- Born: December 11, 1908
- Died: December 14, 1997 (aged 89)
- Education: Massachusetts Agricultural College Harvard University
- Scientific career
- Fields: Botany
- Workplaces: Michigan State University
- Author abbrev. (botany): W.B.Drew

= William Brooks Drew =

American botanist

William Brooks Drew (December 11, 1908 – December 14, 1997) was an American botanist and professor.

==Career==
Drew received his B.S. degree from Massachusetts Agricultural College in 1930. He pursued an M.A. from Harvard University, which he received in 1931. He returned to Harvard and earned his Ph.D. in 1934.

Drew started working as an Assistant at the Gray Herbarium while attending Harvard. In 1933, he signed on as a botanist for Louise A. Boyd's expedition of Greenland. At some point, Drew fell sick and Boyd was required to continue collecting plant specimens.
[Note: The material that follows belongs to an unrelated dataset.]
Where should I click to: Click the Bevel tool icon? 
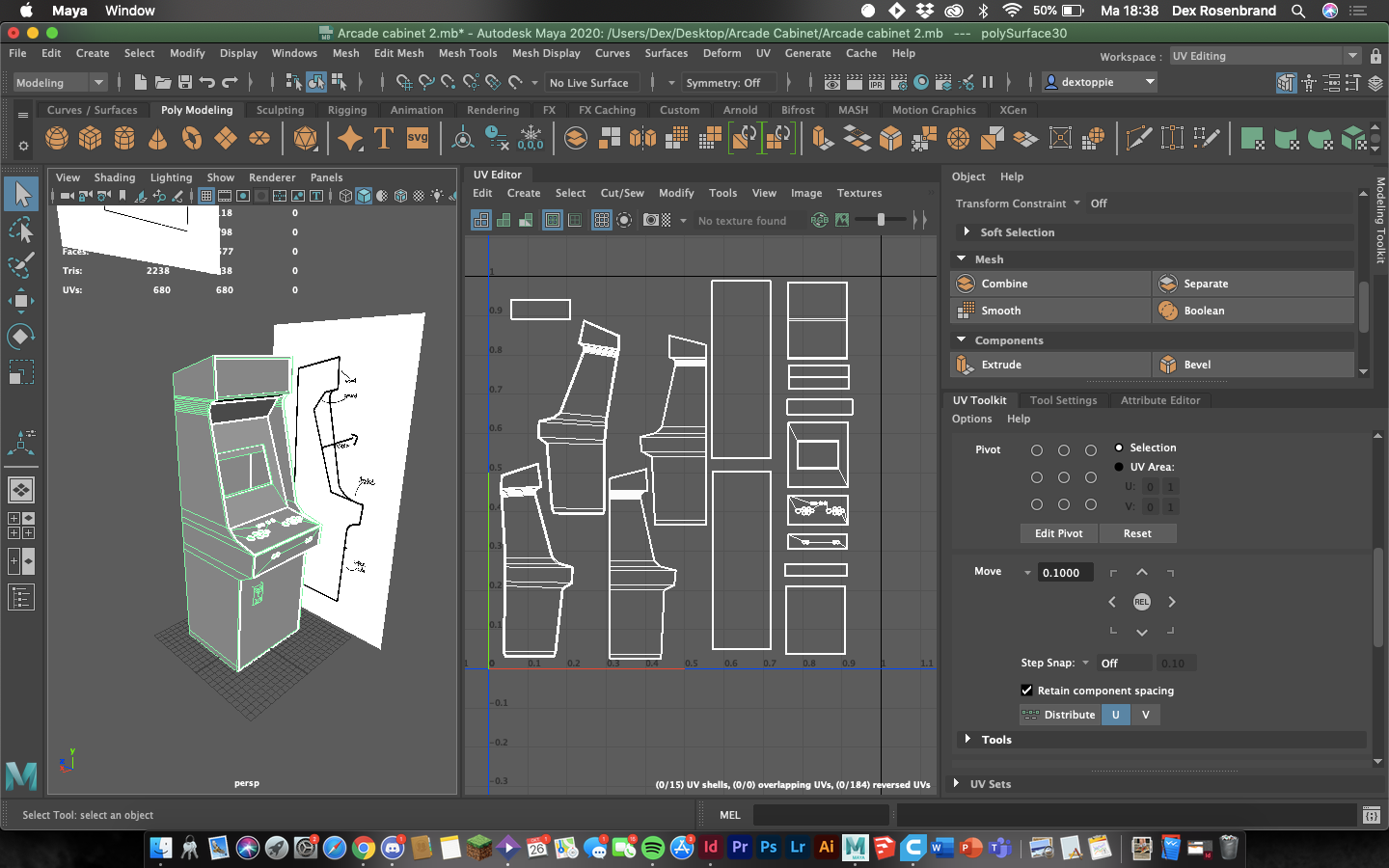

He returned in 1934, taking professorships at the Cambridge School of Liberal Arts and at the American International College. In 1943, Drew took part in the Cinchona Missions in Ecuador to help gather quinine to treat malaria in the armed forces during WWII. In 1945, he was hired as an associate professor in the department of botany and plant pathology at Michigan State College. He was promoted to head of the department in 1948. He retired in 1976.

==Legacy==
The William P. Brooks, William B. Drew and Shirley Upton-Drew Memorial Fund is a scholarship at the University of Massachusetts Amherst named partially in Drew's honor.